* Start *

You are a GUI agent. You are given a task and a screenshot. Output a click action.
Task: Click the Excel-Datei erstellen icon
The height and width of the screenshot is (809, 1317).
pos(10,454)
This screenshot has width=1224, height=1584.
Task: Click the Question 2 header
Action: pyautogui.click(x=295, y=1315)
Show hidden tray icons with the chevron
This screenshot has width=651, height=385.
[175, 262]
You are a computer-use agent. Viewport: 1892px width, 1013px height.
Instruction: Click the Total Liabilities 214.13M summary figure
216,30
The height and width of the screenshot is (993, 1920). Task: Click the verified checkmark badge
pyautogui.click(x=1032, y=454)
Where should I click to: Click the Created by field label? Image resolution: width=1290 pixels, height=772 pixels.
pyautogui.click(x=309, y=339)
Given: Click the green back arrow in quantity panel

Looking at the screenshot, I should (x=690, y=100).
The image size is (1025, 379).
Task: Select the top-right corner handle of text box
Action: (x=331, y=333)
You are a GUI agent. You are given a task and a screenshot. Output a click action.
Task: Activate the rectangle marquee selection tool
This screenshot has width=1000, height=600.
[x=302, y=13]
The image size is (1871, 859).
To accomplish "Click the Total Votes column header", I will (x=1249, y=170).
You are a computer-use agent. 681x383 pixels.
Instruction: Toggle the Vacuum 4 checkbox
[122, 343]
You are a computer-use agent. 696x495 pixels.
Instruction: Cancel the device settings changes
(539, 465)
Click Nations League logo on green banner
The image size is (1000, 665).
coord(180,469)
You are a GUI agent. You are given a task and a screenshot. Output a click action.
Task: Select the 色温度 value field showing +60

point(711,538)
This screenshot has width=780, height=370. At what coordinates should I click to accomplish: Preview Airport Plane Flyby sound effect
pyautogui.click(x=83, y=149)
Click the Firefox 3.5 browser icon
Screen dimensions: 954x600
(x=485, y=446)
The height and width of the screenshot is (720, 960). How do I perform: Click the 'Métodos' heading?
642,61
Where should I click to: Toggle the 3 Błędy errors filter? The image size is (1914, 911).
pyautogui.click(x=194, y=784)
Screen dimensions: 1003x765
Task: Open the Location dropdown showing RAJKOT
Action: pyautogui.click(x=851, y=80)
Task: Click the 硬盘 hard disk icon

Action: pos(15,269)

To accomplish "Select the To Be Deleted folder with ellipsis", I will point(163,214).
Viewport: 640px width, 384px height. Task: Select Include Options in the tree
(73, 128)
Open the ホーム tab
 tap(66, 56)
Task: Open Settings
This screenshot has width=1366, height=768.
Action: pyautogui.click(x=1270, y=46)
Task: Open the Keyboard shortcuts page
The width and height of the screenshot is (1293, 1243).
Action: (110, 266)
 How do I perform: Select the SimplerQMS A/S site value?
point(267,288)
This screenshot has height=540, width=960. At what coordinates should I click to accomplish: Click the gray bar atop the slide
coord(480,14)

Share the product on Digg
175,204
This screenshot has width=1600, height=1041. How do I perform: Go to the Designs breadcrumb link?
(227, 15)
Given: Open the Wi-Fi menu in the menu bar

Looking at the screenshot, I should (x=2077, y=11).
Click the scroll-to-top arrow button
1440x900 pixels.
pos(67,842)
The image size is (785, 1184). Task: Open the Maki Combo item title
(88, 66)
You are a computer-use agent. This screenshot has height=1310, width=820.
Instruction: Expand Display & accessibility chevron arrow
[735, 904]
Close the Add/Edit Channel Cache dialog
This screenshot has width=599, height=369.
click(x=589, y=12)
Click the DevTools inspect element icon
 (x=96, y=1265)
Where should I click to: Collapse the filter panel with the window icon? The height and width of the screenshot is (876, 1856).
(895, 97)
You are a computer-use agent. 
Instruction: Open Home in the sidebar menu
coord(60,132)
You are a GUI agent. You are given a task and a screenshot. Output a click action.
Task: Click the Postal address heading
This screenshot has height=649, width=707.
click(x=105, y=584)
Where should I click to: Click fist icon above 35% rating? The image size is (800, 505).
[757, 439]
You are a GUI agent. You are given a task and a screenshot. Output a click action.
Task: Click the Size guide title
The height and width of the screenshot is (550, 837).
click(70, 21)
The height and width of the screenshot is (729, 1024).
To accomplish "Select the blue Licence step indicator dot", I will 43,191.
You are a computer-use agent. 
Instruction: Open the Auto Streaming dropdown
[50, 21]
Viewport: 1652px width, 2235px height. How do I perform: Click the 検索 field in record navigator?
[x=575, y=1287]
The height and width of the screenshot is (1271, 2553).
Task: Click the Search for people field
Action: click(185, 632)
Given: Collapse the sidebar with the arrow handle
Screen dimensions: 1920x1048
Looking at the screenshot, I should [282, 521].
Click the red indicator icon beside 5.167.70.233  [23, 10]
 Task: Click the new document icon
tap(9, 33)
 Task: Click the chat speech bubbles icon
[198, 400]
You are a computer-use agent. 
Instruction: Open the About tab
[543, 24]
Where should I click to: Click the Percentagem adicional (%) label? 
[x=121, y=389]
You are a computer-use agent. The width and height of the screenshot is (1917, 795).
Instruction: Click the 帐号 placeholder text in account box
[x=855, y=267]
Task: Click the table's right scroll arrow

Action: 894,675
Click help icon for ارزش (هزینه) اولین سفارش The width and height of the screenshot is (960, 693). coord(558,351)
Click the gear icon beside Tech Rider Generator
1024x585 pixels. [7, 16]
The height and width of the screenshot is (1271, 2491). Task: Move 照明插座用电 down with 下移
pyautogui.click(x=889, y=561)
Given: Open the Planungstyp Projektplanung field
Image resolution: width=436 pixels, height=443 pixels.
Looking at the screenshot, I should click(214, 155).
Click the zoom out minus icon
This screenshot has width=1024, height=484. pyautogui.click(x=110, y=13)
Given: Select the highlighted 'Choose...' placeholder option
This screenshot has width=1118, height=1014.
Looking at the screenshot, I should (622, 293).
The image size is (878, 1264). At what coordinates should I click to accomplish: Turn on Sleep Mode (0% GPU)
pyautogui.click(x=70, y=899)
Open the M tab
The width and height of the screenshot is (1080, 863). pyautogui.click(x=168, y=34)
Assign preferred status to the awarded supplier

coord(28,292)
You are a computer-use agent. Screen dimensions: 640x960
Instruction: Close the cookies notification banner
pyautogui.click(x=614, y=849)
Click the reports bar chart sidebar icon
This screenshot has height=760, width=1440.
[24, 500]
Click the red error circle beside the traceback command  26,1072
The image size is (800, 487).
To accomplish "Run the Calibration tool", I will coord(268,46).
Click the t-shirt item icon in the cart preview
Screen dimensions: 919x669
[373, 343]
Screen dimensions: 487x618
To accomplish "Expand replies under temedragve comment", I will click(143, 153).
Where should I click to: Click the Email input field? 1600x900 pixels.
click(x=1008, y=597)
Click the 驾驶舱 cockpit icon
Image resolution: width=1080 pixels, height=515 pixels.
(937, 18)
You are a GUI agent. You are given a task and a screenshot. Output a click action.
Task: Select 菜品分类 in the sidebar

* End *

> TASK DIRECTIONS
Pick out every line in the material above that contains the word "field".

> ANSWER FOR THE TASK
Where should I click to: Click the Created by field label? Image resolution: width=1290 pixels, height=772 pixels.
Task: Select the 色温度 value field showing +60
Viewport: 1652px width, 2235px height. How do I perform: Click the 検索 field in record navigator?
Task: Click the Search for people field
Given: Open the Planungstyp Projektplanung field
Where should I click to: Click the Email input field? 1600x900 pixels.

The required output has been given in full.